- **TEXT PROVIDED**:
The core of the ectodomain is comprised of a network of β-sheets that come together to form an internal solvent-filled central cavity in the ASIC1a crystal structure (35). Mutagenesis screens identified an acidic residue in UNC-105 (E677) located on β12 that can mutate to cause channel hyperactivation and is predicted to extend into this central cavity (51) (Fig. 2B, 3). The corresponding residue in rASIC3 is accessible to small molecule derivatives of 2-guanidine-4-methylquinazoline (GMQ) in the closed state (71) and binding of GMQ leads to channel activation. Furthermore, this residue likely packs against a glutamate in β1 that is also accessible to derivitizing reagents when the channel is closed but not once it is desensitized (18, 71). Mutation of this latter residue to alanine speeds desensitization but has no effect on activation (18). [In cASIC1a the homologous residues are E417 and E80 (Fig. 3)]. The inaccessibility of the derivitizing reagents during desensitization agrees with the isolated central cavity seen in the cASIC1a structure (35), while the accessibility in the closed state argues for a means of entry to this central cavity in other channel states. An intersubunit widening of the lower portion of the palm could allow reagents into the central cavity through lateral fenestrations. A widening could also account for the hyperactivating phenotype of UNC-105 E667K since the larger cavity volume might minimize clash caused by the mutant lysine. This model parallels what is expected of the P2X channel family (30, 38, 39, 59) and was first proposed by Gonzales et al. (28).

The other palm channel-hyperactivating DEG mutations, UNC-105 P134S/T (51) and MEC-4 A149V (72) (Fig. 2B, 3), are located nearby in the region linking the β1 and β2 sheets. Hyperactivation by the latter only occurs in the presence of the MEC-10 d mutation (72). The β1-β2 linker is also associated with tuning the kinetics of proton-gated currents carried by ASICs (15, 48, 50). For example, interchanging residues in this domain between channels with differing desensitization rates swaps their rates of desensitization (15, 48, 50). The nearby β11-β12 linker was shown to have a similar impact on channel gating (46). These linkers may participate in the intersubunit widening proposed to occur during activation.

(Items listed in a dataset)
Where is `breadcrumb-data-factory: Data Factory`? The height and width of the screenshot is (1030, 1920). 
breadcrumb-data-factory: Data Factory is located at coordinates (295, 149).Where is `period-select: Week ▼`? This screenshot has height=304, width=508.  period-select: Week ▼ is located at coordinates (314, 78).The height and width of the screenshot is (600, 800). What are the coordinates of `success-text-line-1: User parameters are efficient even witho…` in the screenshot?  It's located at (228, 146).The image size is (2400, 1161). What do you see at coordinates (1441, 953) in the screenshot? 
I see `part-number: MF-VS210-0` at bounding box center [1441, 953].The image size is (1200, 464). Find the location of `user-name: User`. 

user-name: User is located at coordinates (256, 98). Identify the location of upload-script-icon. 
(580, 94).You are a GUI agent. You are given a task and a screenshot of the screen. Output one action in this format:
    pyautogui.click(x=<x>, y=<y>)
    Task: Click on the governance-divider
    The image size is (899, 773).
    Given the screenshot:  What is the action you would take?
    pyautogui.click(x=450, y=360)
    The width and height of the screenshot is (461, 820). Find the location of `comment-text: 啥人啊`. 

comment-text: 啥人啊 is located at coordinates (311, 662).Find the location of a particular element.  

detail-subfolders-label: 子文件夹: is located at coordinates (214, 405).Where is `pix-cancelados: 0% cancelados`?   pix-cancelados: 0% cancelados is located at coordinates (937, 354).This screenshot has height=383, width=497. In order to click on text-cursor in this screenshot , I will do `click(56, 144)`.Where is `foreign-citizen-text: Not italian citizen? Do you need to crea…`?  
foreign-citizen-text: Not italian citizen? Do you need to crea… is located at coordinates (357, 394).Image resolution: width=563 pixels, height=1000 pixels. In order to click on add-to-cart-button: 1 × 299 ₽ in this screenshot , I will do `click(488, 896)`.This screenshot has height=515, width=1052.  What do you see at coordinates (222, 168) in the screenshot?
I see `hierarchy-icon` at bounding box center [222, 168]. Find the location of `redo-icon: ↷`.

- **EXERCISE TASKS**:
**1)** Rewrite the part of the ectodomain text that opens with the words "The other palm" and closes with "occur during activation.", changing "desensitization" to "inactivation".
**2)** List every β strand or sheet that the ectodomain text refers to by number.
The data stand apart from the ectodomain text and are separate material.

- **SET OF ANSWERS**:
**1)**
The other palm channel-hyperactivating DEG mutations, UNC-105 P134S/T (51) and MEC-4 A149V (72) (Fig. 2B, 3), are located nearby in the region linking the β1 and β2 sheets. Hyperactivation by the latter only occurs in the presence of the MEC-10 d mutation (72). The β1-β2 linker is also associated with tuning the kinetics of proton-gated currents carried by ASICs (15, 48, 50). For example, interchanging residues in this domain between channels with differing inactivation rates swaps their rates of inactivation (15, 48, 50). The nearby β11-β12 linker was shown to have a similar impact on channel gating (46). These linkers may participate in the intersubunit widening proposed to occur during activation.

**2)** β1, β2, β11, β12